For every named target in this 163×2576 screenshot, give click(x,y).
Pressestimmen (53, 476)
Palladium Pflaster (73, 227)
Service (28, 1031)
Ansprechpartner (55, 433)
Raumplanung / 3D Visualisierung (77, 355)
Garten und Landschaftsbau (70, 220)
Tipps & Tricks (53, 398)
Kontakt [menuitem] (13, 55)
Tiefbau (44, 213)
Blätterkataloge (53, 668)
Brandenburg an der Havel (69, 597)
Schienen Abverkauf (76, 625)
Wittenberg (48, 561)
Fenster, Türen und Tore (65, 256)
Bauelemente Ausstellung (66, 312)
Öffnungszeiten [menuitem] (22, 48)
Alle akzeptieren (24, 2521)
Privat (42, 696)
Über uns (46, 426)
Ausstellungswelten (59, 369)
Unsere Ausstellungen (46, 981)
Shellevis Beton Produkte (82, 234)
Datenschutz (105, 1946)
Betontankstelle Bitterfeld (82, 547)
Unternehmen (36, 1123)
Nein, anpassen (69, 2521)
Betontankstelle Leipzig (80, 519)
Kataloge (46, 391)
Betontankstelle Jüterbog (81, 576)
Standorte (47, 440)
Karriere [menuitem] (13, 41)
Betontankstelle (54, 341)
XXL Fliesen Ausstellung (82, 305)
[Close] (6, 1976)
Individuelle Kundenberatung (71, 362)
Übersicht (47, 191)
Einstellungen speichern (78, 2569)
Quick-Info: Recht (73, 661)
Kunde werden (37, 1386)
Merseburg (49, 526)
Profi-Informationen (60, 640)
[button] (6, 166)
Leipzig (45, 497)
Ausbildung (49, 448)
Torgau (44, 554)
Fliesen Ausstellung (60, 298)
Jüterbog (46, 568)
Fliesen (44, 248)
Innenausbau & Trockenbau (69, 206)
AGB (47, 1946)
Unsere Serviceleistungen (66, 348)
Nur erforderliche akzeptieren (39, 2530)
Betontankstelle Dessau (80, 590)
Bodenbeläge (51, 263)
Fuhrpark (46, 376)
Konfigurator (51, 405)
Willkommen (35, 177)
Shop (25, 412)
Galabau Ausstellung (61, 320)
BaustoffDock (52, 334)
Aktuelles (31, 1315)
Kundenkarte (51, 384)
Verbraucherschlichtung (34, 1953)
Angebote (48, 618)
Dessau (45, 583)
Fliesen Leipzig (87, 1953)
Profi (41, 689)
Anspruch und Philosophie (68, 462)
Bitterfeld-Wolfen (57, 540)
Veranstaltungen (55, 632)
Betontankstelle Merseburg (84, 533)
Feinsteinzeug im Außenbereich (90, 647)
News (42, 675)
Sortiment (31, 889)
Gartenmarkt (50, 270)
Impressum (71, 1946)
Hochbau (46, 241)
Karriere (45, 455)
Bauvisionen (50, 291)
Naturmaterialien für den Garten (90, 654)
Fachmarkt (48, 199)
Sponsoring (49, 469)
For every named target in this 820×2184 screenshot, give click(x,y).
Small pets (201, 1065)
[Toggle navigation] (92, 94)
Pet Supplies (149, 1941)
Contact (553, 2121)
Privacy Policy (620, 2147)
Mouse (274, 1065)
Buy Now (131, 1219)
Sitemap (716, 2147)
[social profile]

[Requirement] Nothing beyond the line that contains "Brandenburg an der Havel (69, 597)" belongs in the answer; reproduce the entries exactly from their first line through it.

[Answer space]
For every named target in this 163×2576 screenshot, give click(x,y).
Pressestimmen (53, 476)
Palladium Pflaster (73, 227)
Service (28, 1031)
Ansprechpartner (55, 433)
Raumplanung / 3D Visualisierung (77, 355)
Garten und Landschaftsbau (70, 220)
Tipps & Tricks (53, 398)
Kontakt [menuitem] (13, 55)
Tiefbau (44, 213)
Blätterkataloge (53, 668)
Brandenburg an der Havel (69, 597)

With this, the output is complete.